Cerco di sorridere. Non è una smorfia. È un sorriso. Farfuglio qualcosa. Qualcosa che non ti spiace. Nei tuoi occhi lo stesso sorriso. Sei contento. Sollevato. Son contento anch’io. Ci abbracciamo. Forte.
Questo il coming out di Ivan, “il” mio figlio. Adorato (che non lo sappia!).
Poi un giorno vedo per televisione la intervista alla mamma di un gay. Mi piace. Ivan, come mai la mamma di un gay è stata intervistata? Come l’hanno rintracciata? Per tutta risposta mi raggiunge una email di Paola dall’Orto, fondatrice e presidente di AGEDO (Associazione di Genitori e amici di Omosessuali). L’AGEDO è stata fondata, vieni con noi? Vengo!
Correva l’anno 1996 (circa).
Su Il Venerdì di Repubblica leggo un giorno qualcosa del genere: Sono un gay. Ho combattuto la battaglia per il divorzio, e insieme agli altri la ho vinta.

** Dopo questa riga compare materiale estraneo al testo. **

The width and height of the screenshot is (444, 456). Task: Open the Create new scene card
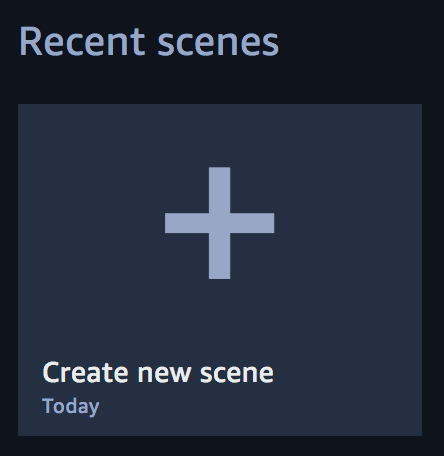point(220,270)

Ma sono gay: non mi sposerò, e quindi non divorzierò mai. Ho combattuto la battaglia per l’aborto legalizzato, e insieme agli altri la ho vinta. Ma sono gay: non mi sposerò, e quindi non avrò mai una moglie che voglia abortire di un figlio comunque inopportuno. Da gay, per una ragione di civiltà, ho combattuto le battaglie degli etero, e con loro le ho vinte. Di grazia, voi etero, perché non combattete anche voi le battaglie degli omo, e non ci aiutate a vincerle?
Ha ragione! Ivan, ma al Gay Pride nazionale posso partecipare anche io? Certo papà, ne sarei felice!
Correva l’anno 2000.
Il pride era a Roma e, da allora, non ne ho più mancato uno.
Da allora tra AGEDO Milano e Pride sul territorio nazionale ho iniziato la mia vita intensa di padre AGEDO.
Un’estate vengono a trovarmi alla mia casa al mare la presidente di AGEDO Palermo e la presidente di AGEDO Lecce. E tu, AGEDO Foggia quando la costituisci? Come faccio? Sono solo. Trova altre quattro persone, in 5 bastate a metter su una AGEDO locale. Ma sono solo!
Correva l’anno 2010.
Ho bisogno di aiuto. Ateo, ma rispettoso, ho due amici preti. Preti scomodi. Chiedo loro aiuto, spiego loro il perché. Si entusiasmano. Mi organizzano incontri, mi fanno andare sull’altare a parlare mentre uno dei due celebra. Era tanto che non seguivo una messa.
Metto su non 5, ma 10 persone interessate: 5 genitori di omosessuali, 5 amici di omosessuali. Cinque togati e Cinque laici, per rifarsi al Consiglio Superiore della Magistratura (absit injuria verbis).
E in 10 abbiamo costituito AGEDO Foggia.
Era il 5 ottobre 2010.
Ad oggi, abbiamo superato i 50 iscritti. Lavoriamo bene, siamo contenti.
Siamo l’unica associazione di eterosessuali che combatte con la stessa grinta, con la stessa rabbia, le battaglie degli omosessuali, e con loro siamo decisi a vincerle.